_PASSAGE SHOWN_.
——
Tuesday, Mar. 16, 2004 @ 8:31 pm

Spring has well and truly arrived.

Granted, here in Portugal it is rather hard to tell, at least by temperature alone. As far as I'm concerned, temperature-wise, it's Spring year-round, except when it's Summer. This is an odd thing for a northern girl like me: to know that Autumn has arrived only because (some) of the leaves on the trees have changed color and are starting to fall; to know that it's Winter only because it rains (a bit) more than usual; to know that Spring is here only because those trees that lost their leaves in the Fall are starting to show signs of replacing them.
——
_DATA EXCERPT_.
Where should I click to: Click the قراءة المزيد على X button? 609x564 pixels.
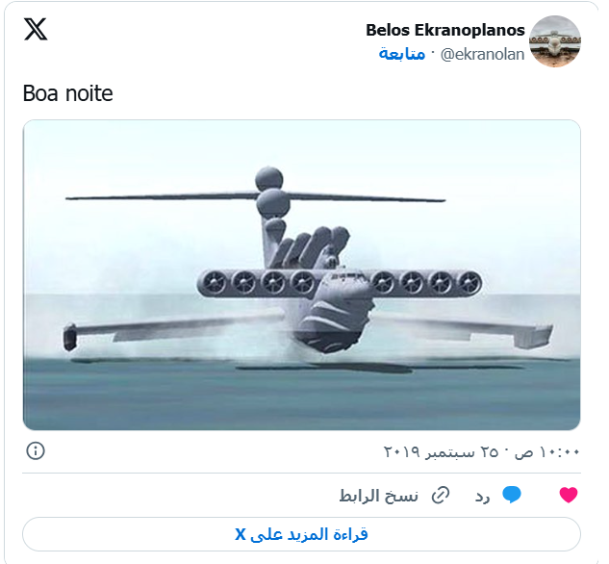tap(301, 534)
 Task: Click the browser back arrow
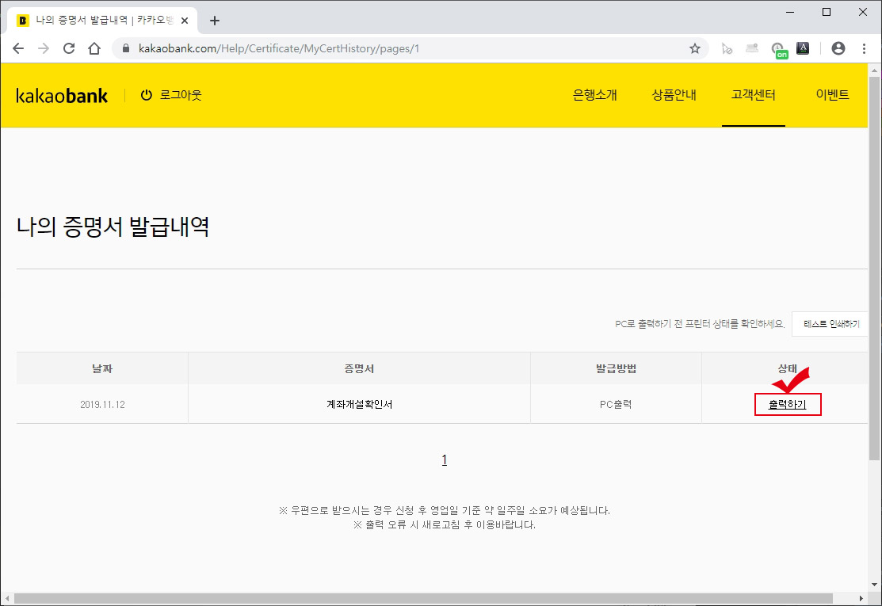point(17,48)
——
_PROBLEMS AND TASKS_.
1) In the post on spring in Portugal, what tells the writer that Winter has arrived?
2) Decide whether each statement agrees with the post on spring in Portugal, answering yes or no and quoting the words that settle it: (a) The post is dated Tuesday, Mar. 16, 2004. (b) In Portugal, the seasons are easy to tell apart by temperature alone. (c) In Autumn, all of the leaves on the trees change color.
The listing comes from a separate source and is unrelated to the post on spring in Portugal.

_FULL ANSWERS_.
1) It rains a bit more than usual.

2)
(a) Yes: "Tuesday, Mar. 16, 2004"
(b) No: "it is rather hard to tell, at least by temperature alone"
(c) No: "(some) of the leaves on the trees have changed color"